When the segmentation of the zygote has brought the nucleus / cytoplasmic ratio to the norm of the species, growth must also begin, parallel to the development. For this reason the metabolism begins, with the appearance of nucleoli and protein synthesis. The protein synthesis thus initiated is due to the genes responsible for the early stages of embryonic development. These genes are depressed by the substances present in the different blastomeres of the animal and calf pole. In turn, the products of these early genes can derepress the operons of the genes in charge of the later stages. The products of this second series of genes will be able to act both in the sense of constructing new embryonic structures and in the sense of repressing the previous operons and derepressing the following ones, in an ordered sequence that leads to the construction of the new organism, thanks to the genetic information accumulated. from the genome through the millennia into ever more evolved species.
Haeckel's famous expression "" ontogeny summarizes phylogeny "actually expresses precisely the fact that the higher species repeat, in the stages of embryonic development, the succession already found in the evolutionarily preceding species.
The early stages of the embryo tend to be similar in vertebrates, particularly up to the appearance of the gills.
In species that pass to air respiration, the gills are then reabsorbed and reused (for example for the formation of endocrine glands), but the genetic information relating to the formation of the gills is also preserved in humans. This is obviously an example of embryonic structural genes which are present in the genome of all vertebrates and must remain repressed after having functioned in their ontogenetic moment.
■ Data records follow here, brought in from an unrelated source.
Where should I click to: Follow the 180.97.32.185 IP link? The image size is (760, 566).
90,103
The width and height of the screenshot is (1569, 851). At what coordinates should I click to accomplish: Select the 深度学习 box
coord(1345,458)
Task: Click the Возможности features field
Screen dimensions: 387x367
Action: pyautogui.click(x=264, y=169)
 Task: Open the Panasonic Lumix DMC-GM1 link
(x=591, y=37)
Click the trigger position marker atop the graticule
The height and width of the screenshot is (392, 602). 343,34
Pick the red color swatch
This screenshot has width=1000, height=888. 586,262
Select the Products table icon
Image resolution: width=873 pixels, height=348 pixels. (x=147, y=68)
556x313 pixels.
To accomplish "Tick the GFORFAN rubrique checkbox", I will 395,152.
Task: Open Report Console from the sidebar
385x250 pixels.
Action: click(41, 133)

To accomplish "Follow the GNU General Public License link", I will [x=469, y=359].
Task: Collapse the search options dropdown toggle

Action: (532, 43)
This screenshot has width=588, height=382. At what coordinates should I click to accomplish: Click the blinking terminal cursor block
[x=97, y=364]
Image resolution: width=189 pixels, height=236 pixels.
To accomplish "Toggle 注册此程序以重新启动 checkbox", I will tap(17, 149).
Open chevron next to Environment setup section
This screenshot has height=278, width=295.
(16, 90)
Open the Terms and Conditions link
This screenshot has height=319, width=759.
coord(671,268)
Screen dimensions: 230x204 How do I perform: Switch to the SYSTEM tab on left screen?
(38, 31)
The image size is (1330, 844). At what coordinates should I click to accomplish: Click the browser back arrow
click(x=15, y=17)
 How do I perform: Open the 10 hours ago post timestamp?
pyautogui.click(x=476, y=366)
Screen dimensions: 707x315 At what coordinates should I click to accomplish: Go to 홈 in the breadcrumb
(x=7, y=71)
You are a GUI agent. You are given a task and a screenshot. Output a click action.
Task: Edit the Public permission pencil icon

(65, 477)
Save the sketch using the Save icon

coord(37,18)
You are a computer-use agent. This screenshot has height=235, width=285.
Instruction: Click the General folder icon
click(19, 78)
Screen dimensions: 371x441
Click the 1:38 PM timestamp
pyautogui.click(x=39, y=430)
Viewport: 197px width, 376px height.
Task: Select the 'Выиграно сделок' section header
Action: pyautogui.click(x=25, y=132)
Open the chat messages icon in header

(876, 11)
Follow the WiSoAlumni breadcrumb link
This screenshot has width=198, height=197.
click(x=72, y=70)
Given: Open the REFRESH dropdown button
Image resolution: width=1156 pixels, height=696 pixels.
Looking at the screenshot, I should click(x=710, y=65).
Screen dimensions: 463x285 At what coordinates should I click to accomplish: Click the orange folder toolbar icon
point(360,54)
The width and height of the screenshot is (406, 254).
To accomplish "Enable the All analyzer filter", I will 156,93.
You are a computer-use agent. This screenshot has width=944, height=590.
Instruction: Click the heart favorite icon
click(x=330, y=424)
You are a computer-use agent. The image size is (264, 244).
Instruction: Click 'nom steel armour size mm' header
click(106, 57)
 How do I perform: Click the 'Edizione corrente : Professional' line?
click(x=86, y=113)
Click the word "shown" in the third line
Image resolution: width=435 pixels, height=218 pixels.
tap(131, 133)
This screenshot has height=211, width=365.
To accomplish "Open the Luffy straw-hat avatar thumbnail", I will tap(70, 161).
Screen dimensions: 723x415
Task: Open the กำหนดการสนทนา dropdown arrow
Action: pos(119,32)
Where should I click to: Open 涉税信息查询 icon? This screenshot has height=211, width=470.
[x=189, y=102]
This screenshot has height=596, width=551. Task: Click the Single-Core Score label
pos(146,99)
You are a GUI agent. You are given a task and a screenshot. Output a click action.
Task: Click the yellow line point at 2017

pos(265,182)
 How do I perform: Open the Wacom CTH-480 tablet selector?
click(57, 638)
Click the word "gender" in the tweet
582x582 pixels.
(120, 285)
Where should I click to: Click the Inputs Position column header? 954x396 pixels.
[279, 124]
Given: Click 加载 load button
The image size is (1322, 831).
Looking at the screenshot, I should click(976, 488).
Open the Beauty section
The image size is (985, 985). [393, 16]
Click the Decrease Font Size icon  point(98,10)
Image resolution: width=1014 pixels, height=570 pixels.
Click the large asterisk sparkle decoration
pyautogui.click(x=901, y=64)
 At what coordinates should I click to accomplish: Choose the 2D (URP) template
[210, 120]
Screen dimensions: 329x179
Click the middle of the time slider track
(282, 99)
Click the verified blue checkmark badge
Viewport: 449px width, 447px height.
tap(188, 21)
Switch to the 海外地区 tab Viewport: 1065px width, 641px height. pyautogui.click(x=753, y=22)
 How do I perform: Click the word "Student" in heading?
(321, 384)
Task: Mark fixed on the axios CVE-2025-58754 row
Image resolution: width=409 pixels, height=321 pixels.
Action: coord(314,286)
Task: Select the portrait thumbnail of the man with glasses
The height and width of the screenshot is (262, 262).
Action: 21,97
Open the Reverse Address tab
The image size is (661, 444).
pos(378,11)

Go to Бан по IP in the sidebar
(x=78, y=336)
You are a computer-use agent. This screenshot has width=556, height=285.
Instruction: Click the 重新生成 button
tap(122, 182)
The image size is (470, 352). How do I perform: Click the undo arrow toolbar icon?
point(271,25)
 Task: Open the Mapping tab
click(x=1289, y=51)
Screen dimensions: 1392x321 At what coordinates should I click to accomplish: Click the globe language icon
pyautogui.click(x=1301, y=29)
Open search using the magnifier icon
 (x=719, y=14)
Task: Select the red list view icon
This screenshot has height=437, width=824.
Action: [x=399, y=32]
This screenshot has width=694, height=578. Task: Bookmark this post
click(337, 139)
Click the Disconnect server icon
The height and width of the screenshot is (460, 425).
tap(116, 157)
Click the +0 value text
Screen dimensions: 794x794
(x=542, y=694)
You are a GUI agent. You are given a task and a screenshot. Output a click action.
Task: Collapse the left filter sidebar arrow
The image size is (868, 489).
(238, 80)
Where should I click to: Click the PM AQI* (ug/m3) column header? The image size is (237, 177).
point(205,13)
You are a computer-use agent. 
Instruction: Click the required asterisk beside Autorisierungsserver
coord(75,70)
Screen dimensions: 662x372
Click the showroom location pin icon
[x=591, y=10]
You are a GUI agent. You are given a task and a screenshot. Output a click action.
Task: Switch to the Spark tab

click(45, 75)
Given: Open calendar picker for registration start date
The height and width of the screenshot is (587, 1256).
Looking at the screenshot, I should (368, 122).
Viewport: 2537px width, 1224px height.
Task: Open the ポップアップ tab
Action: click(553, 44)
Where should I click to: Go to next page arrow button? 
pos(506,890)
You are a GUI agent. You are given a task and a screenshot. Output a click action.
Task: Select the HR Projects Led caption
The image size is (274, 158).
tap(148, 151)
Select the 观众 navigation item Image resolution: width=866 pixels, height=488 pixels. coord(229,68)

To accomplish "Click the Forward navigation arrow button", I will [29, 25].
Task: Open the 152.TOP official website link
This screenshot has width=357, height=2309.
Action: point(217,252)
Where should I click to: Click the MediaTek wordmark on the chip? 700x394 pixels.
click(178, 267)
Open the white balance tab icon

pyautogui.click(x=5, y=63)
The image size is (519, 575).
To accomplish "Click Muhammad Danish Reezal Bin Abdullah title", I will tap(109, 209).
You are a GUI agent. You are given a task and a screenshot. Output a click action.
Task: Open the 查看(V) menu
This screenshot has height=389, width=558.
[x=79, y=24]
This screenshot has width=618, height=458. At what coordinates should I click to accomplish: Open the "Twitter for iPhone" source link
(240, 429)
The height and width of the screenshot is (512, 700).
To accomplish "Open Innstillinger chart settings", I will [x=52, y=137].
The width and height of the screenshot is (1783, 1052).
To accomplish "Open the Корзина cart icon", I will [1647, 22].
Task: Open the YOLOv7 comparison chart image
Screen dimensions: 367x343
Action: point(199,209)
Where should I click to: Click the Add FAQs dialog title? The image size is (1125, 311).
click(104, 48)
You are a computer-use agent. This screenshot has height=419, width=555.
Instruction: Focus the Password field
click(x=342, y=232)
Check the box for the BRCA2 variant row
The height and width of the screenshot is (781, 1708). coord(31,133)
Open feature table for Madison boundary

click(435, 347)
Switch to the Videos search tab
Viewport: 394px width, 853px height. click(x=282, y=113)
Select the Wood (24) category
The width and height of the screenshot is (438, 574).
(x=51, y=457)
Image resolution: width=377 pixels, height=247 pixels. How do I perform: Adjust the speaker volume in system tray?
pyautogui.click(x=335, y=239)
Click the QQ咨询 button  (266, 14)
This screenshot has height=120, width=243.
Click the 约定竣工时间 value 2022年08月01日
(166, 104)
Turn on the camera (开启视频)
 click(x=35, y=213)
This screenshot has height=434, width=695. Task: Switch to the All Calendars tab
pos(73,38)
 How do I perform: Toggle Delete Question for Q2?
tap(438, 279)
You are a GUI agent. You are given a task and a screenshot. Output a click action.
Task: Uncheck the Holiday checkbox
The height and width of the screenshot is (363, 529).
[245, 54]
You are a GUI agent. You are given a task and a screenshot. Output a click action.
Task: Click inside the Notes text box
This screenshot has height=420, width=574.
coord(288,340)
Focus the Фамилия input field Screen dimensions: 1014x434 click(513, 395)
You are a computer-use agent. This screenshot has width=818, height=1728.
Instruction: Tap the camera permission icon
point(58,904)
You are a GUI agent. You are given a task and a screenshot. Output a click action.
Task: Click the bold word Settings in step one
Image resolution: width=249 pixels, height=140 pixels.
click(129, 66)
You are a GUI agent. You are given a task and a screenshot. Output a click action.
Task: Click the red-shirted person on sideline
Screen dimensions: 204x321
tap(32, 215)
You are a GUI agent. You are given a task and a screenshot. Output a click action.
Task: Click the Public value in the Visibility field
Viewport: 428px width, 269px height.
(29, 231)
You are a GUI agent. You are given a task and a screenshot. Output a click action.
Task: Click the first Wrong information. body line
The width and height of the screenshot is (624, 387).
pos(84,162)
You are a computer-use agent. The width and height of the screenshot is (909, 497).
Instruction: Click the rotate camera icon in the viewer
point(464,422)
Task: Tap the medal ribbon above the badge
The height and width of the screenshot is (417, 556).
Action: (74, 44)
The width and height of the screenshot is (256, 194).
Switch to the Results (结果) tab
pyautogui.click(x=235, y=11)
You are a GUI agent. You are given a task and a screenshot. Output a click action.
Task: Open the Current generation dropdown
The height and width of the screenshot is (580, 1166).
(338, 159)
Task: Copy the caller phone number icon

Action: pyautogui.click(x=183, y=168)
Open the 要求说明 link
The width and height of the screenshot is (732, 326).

The interpretation of embryogenesis in the sense of regulation of gene action makes it possible to unify the complex traditional experiences of experimental embryology.

TWINS

The zygote and the first blastomeres, until protein synthesis begins, are totipotent, that is, capable of giving life to an entire organism. To this are connected the experiments of Spemann, who obtained two embryos from the strangulation of an amphibian zygote. A similar phenomenon appears at the basis of the phenomenon of identical twins in man, which precisely for this reason are called monozygotic (MZ). Spemann's experimental twins were half the size of normal, while in man they are perfectly normal. This is explained because in the amphibians the two embryos had to share the only yolk already received, while in the man the embryos can receive, through the placenta, all that is necessary for their development and growth.
It should be remembered that in "man two thirds of the cases of twins have" another origin: they derive from the occasional simultaneous maturation of two follicles, with the release of two ovules which, when fertilized, give two zygotes; in fact, in this case we speak of dizygotic twins (DZ).
Since the MZ twins, divided by mitosis from the single zygote, have the same genome, the differences between them must be of environmental origin. Instead the genome of two DZ twins is similar only as much as that of any two brothers. twin method, widely used in human genetics and also in the field of sport.
In the "man, in which certain ethical reasons would prohibit experimentation, it is possible to ascertain how much any character is regulated by hereditary factors: in fact, strictly inherited characteristics (such as blood groups) are always concordant only in MZ twins; that the concordance of a trait in MZ is close to that of DZ, it is deduced that environmental factors prevail over hereditary ones in determining that phenotypic trait.